Wildlife and other natural resources are a public trust which means that every citizen has an interest and a voice in the management of natural resources. The public trust is a legal concept that implies that we all share equal, undivided interests in America’s wildlife. The public trust doctrine imposes limits on governments to ensure public access to and protection of important natural resources.
Thus, decision-making and resulting wildlife policy should be developed based on sound science and carried out in a democratic manner responsive to the voice of the people.
In response to the peer review, USFWS has again opened public comment on its wolf delisting proposal for 45 days until March 27th. Please join the Wolf Conservation Center and Stand For Wolves - Call on Secretary Jewell to withdraw USFWS’s delisting proposal.
- Beyond its role as a living symbol of our natural landscape, the wolf is a keystone species. Its presence is critical to maintaining the structure and integrity of native ecosystems. Federal protections for wolves are essential to help this animal recover and expand into still-suitable parts of its former range, just as the bald eagle was allowed to do before having its federal protections removed.
- The ESA requires USFWS to base all listing and delisting decisions on the best available science. A panel of independent scientists who was commissioned to give an objective review agree unanimously that the delisting rule is based on insufficient science.

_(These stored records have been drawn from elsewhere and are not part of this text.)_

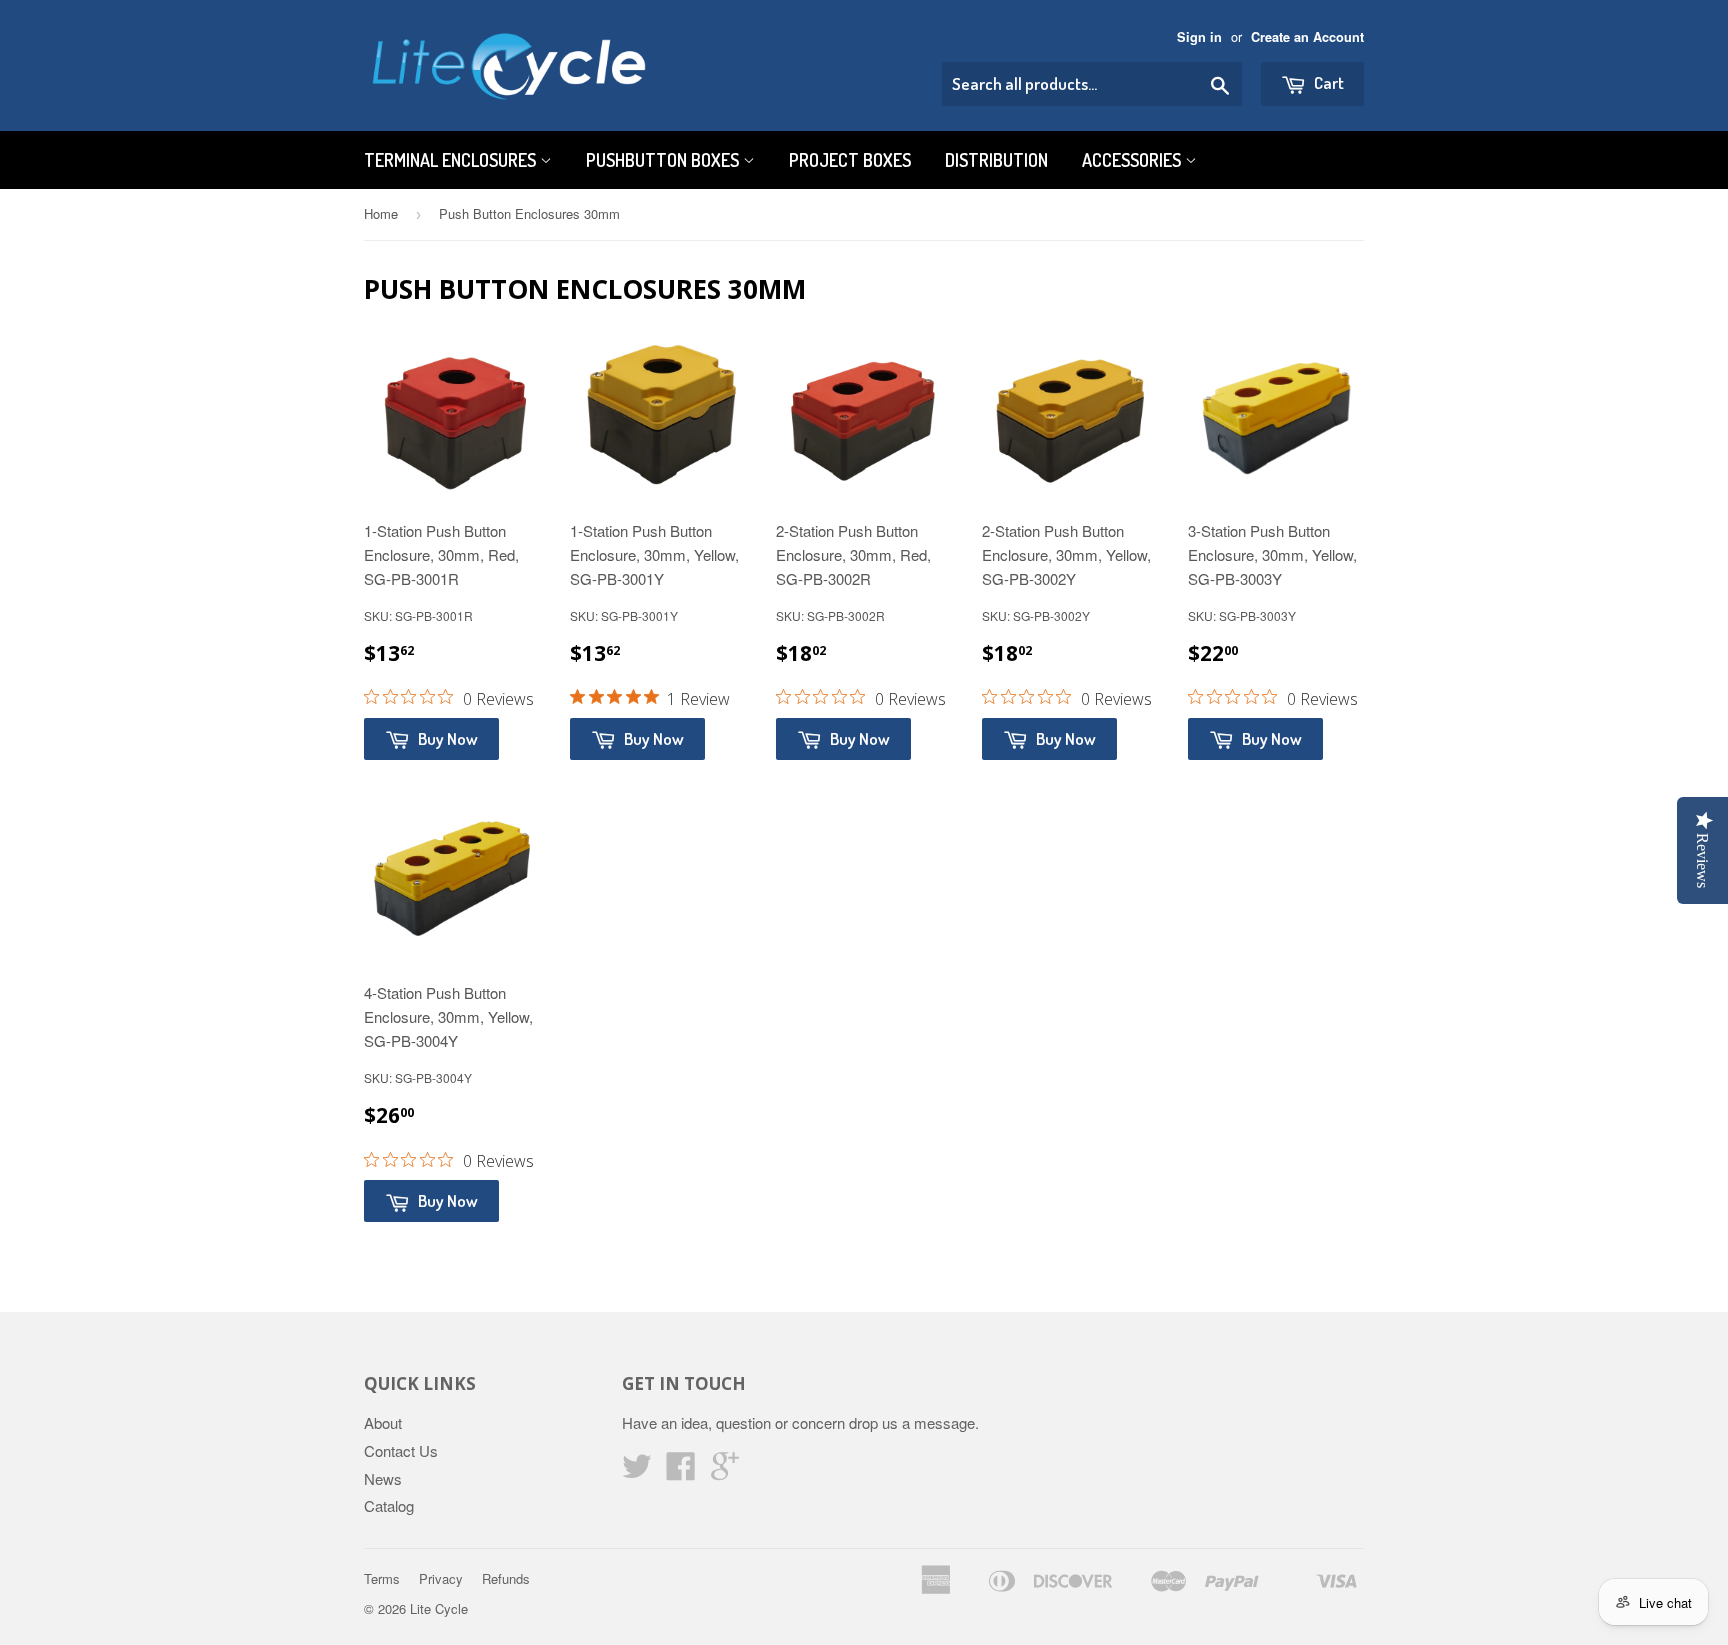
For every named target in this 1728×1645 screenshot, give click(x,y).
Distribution (996, 160)
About (383, 1422)
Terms (382, 1578)
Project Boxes (850, 160)
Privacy (441, 1578)
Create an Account (1307, 37)
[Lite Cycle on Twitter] (637, 1471)
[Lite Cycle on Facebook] (681, 1471)
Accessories (1133, 160)
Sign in (1199, 37)
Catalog (389, 1505)
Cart (1327, 82)
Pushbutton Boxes (664, 160)
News (383, 1478)
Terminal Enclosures (452, 160)
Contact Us (401, 1450)
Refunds (506, 1578)
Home (381, 213)
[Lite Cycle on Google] (725, 1471)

- Modern scientific evidence shows that top predators like wolves play critical roles in maintaining a diversity of other wildlife species and healthy, balanced ecosystems. The gray wolf has barely begun to recover or is absent from significant portions of its former range where substantial suitable habitat remains in the Pacific Northwest, California, the southern Rocky Mountains, Southwest and the Northeast. These areas are important to the long-term survival and recovery of wolves and to the ecosystems of these regions.
- Scientists unanimously agree that Mexican gray wolves should be listed as a separate endangered subspecies. With only 83 remaining on the wild landscape at the end of 2013, it is essential that the Service list Mexican wolves immediately without waiting to see what happens with the USFWS’ nationwide treatment of the gray wolf.